## TASK INSTRUCTIONS:
Please give the entries again in full and exactly, without any picture.

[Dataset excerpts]

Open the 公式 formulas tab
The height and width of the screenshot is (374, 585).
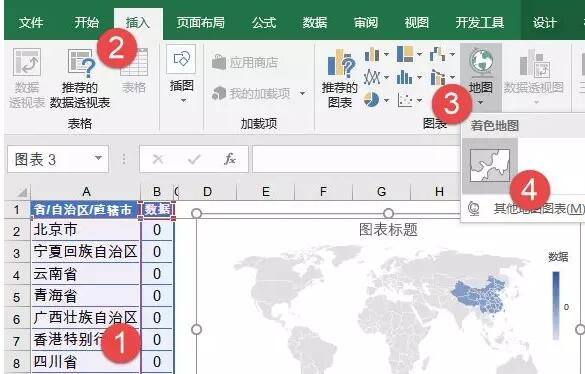264,23
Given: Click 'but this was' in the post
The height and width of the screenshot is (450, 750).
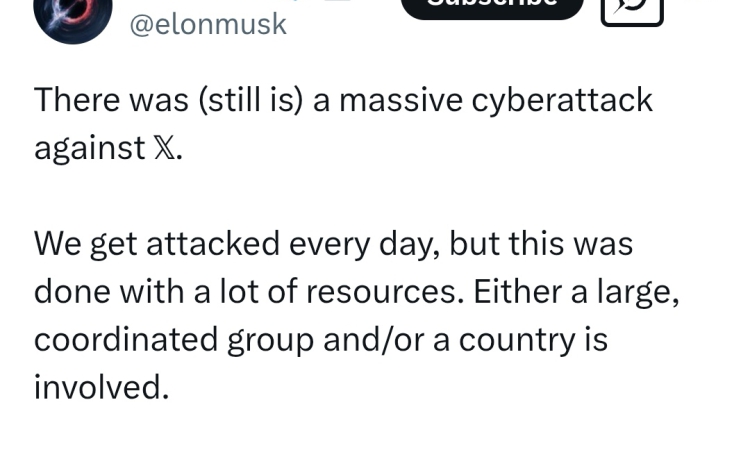Looking at the screenshot, I should 541,244.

## EXERCISE SOLUTION:
Open the 公式 formulas tab
The height and width of the screenshot is (374, 585).
264,23
Given: Click 'but this was' in the post
The height and width of the screenshot is (450, 750).
Looking at the screenshot, I should 541,244.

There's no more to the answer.